Patchwork PR middle-end/51472: handle TM memmove with non-addressable destinations

login
register
mail settings
Submitter Aldy Hernandez
Date Jan. 4, 2012, 6:20 p.m.
Message ID <4F049864.1030004@gmail.com>
Download mbox | patch
Permalink /patch/134313/
State New
Headers show

Comments

Aldy Hernandez - Jan. 4, 2012, 6:20 p.m.
I fixed this PR, and then it got reopened because the testcase triggered 
a different problem on Alpha, Mips, and other architectures.  The 
problem is actually totally different than the previous fix for 51472, 
and has nothing to do with --param tm-max-aggregate-size.

This problem here is that a load is transformed into a transactional 
memmove in such a way that the subsequent SSA uses are pointing to the 
wrong thing.  For example, originally we have:

     global_var_ssa_999 = global_var;
     *p = global_var_ssa_999;

Through expand_assign_tm -> gimplify_addr -> force_gimple_operand_gsi, 
the above gets transformed into this:

     D.1234 = global_var_ssa_999; <-- BOO HISS! Uninitialized.
     __builtin__ITM_memmoveRtWt (&D.1234, &global_var, 16);
     *p = global_var_ssa_999; <-- Wuuuut?

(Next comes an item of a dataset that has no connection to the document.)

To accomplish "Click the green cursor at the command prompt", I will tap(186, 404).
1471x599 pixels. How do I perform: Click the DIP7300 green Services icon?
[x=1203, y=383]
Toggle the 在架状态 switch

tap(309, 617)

We should either propagate D.1234 to the uses of global_var_ssa_999, or 
copy D.1234 into global_var_ssa_999 and happily proceed.
   Option B is pretty straightforward, and with the attached patch we 
end up with:

__builtin__ITM_memmoveRtWt (&D.1234, &global_var, 16);
     global_var_ssa_999 = D.1234;

The attached patch fixes the ICE on alpha-linux-gnu as tested with a 
cross-cc1 build.  Fully bootregtested on x86-64 Linux.

OK?
PR middle-end/51472
	* trans-mem.c (expand_assign_tm): Handle TM_MEMMOVE loads correctly.
testsuite/
	PR middle-end/51472
	* gcc.dg/tm/memopt-6.c: Adjust regexp.
Patrick Marlier - Jan. 4, 2012, 6:59 p.m.
On 01/04/2012 01:20 PM, Aldy Hernandez wrote:
> The attached patch fixes the ICE on alpha-linux-gnu as tested with a
> cross-cc1 build.

Note that it was also failing with i686/linux and the patch fixes the ICE.

Patrick.
Richard Henderson - Jan. 4, 2012, 8:48 p.m.
On 01/05/2012 05:20 AM, Aldy Hernandez wrote:
> 	PR middle-end/51472
> 	* trans-mem.c (expand_assign_tm): Handle TM_MEMMOVE loads correctly.
> testsuite/
> 	PR middle-end/51472
> 	* gcc.dg/tm/memopt-6.c: Adjust regexp.

Ok.


r~
Patrick Marlier - Jan. 4, 2012, 11:16 p.m.
On 01/04/2012 01:20 PM, Aldy Hernandez wrote:
> I fixed this PR, and then it got reopened because the testcase triggered
> a different problem on Alpha, Mips, and other architectures. The problem
> is actually totally different than the previous fix for 51472, and has
> nothing to do with --param tm-max-aggregate-size.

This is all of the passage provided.